“爹有娘有不如自己有啊,如果我是兵部尚书,那陈良不会走,也不用走,我的兄弟们也不会被抓进诏狱,这一切都是因为我不够强。”陆南自嘲的一笑:“什么霸王一怒,横尸百万我没想过,真的,从来没
想过,我就是想带着我的这些兄弟们把日子过好,无事不惹事,遇事也不怕事。

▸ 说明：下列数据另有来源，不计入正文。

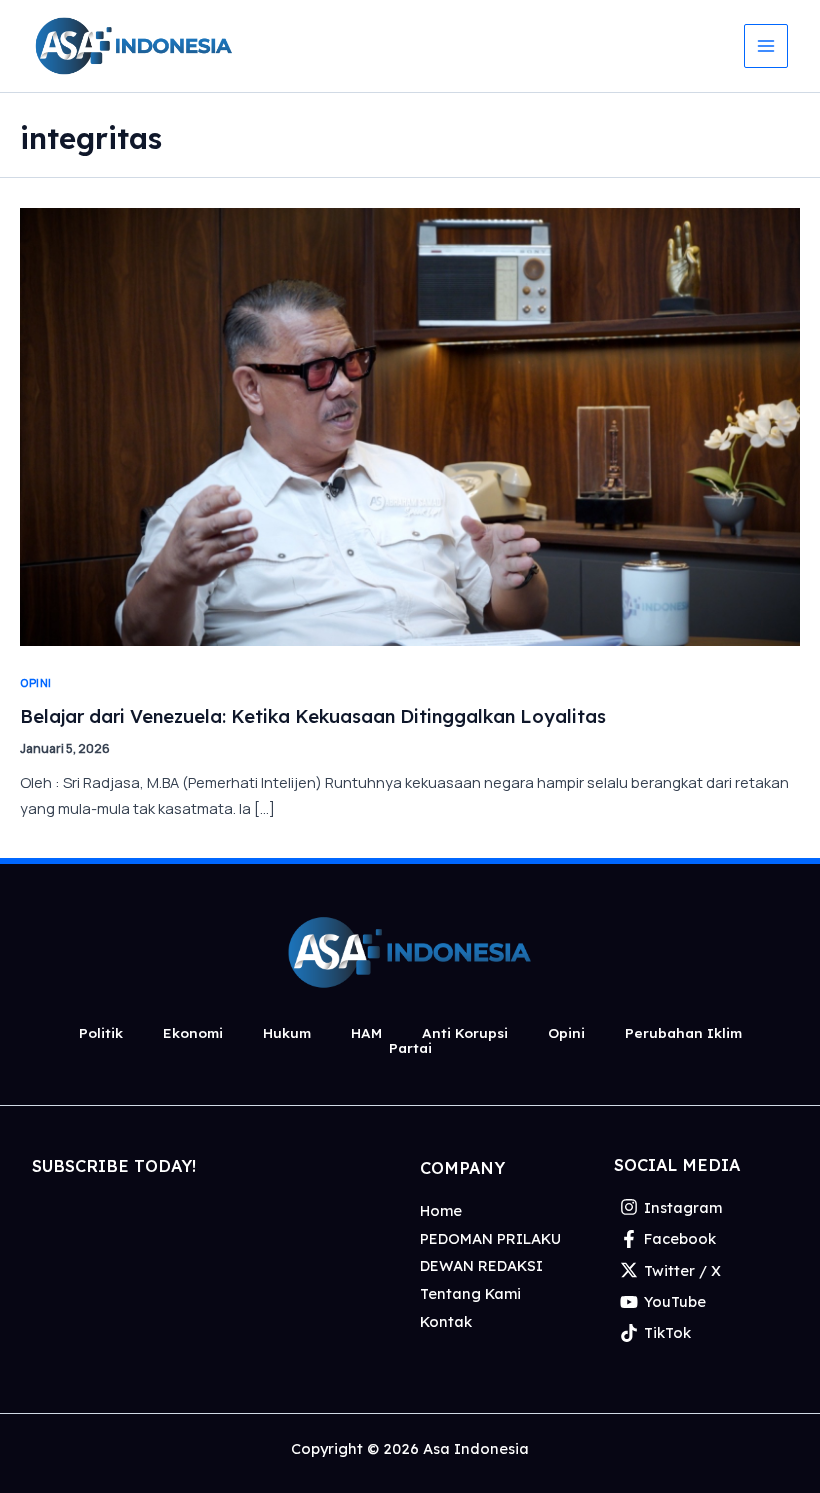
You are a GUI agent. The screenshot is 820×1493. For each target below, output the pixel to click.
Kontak (446, 1321)
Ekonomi (193, 1032)
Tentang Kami (470, 1293)
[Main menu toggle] (766, 46)
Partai (410, 1047)
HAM (366, 1032)
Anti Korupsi (465, 1032)
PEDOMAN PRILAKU (490, 1238)
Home (441, 1210)
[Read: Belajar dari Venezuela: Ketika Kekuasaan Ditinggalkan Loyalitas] (410, 425)
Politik (101, 1032)
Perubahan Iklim (683, 1032)
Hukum (287, 1032)
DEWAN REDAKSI (481, 1265)
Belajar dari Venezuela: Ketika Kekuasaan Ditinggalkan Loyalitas (313, 716)
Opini (36, 682)
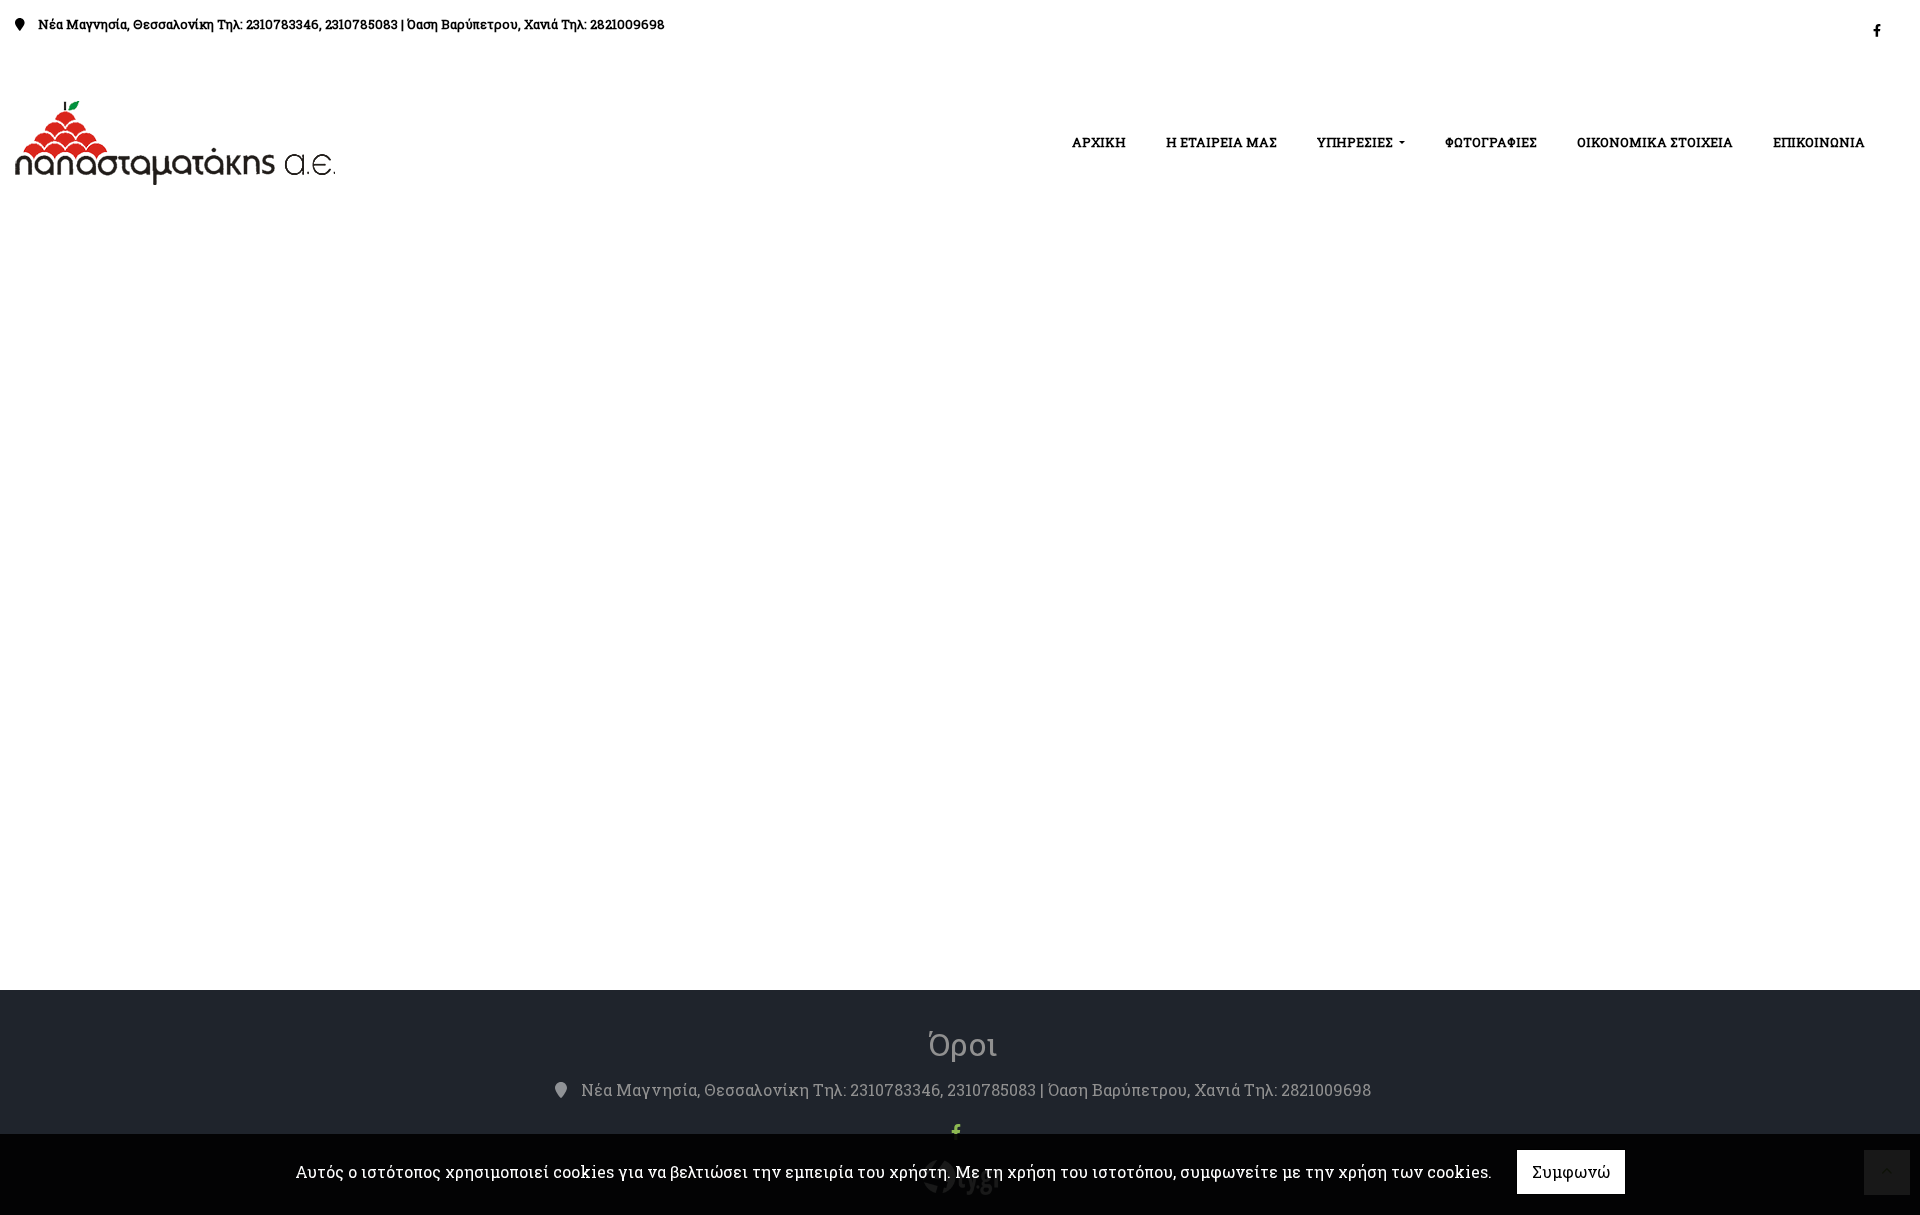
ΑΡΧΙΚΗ (1099, 142)
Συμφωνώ (1571, 1171)
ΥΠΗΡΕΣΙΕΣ (1356, 142)
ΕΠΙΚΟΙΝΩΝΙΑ (1819, 142)
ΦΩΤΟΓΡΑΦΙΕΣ (1491, 142)
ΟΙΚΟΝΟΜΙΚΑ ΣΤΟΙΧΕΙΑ (1655, 142)
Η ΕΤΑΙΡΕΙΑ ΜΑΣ (1221, 142)
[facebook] (1877, 30)
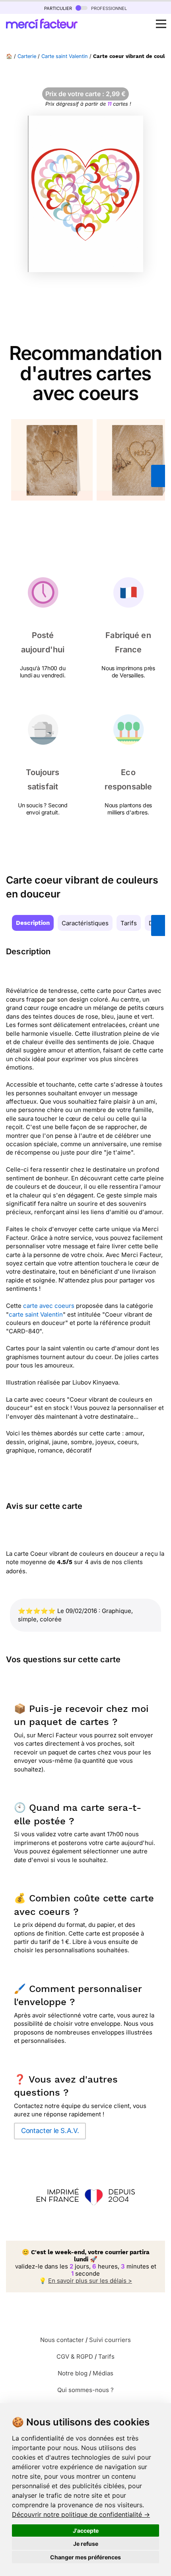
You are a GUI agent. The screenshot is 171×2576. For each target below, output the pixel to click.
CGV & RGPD (74, 2356)
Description (33, 922)
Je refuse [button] (85, 2543)
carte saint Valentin (36, 1314)
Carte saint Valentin (64, 56)
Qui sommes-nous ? (85, 2390)
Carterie (26, 56)
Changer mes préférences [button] (85, 2557)
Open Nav (161, 24)
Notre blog (72, 2373)
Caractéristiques (85, 923)
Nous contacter (62, 2340)
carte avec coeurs (48, 1305)
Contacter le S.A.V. (50, 2131)
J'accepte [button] (86, 2530)
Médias (103, 2373)
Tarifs (128, 923)
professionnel (108, 8)
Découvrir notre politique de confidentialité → (81, 2514)
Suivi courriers (110, 2340)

”
“南哥,你现在还不够强?”周大鹰不可思议的冲着陆南质问了一句。
陆南摊手回道:“凡事都要银子铺路,没有银子,下面的路,就是死路,朝中的政事我虽然看不懂,但是我有预感,阉党会得势的,你们想想,我阿爹是谁?如果阉党得势的话,我会是什么下场?所以,在此之前,我必须自成一脉,给我的兄弟们做一颗遮风挡雨的大树。”
周大虎听的有些动容,拖着下巴痴痴的看向陆南这眨着眼睛说道:“南哥,你好像是我爹,太伟大了。”
“滚一边去吧,我要有你俩这样的儿子,都得气死。”陆南嬉笑一声,随即再次补充道:“你南哥大本事没有,但是自家的兄弟肯定是要护着的,你们俩既然有这个心思,那我肯定不撵你们,咱们抱团往下走,路肯定是越走越宽的,等我在凑凑银子,天津府的
事就能敲死。”
“南哥,天津府那边你不是闹笑话吧,汪少卿这人我了解,你看他好像傻乎乎的,其实脑子是够用的,今天他没直接拒绝那就代表这此事他能办,如果他跟内务府的人谈妥了,咱们这边在供应不上酒水,那到时候可就同时得罪两家人了……”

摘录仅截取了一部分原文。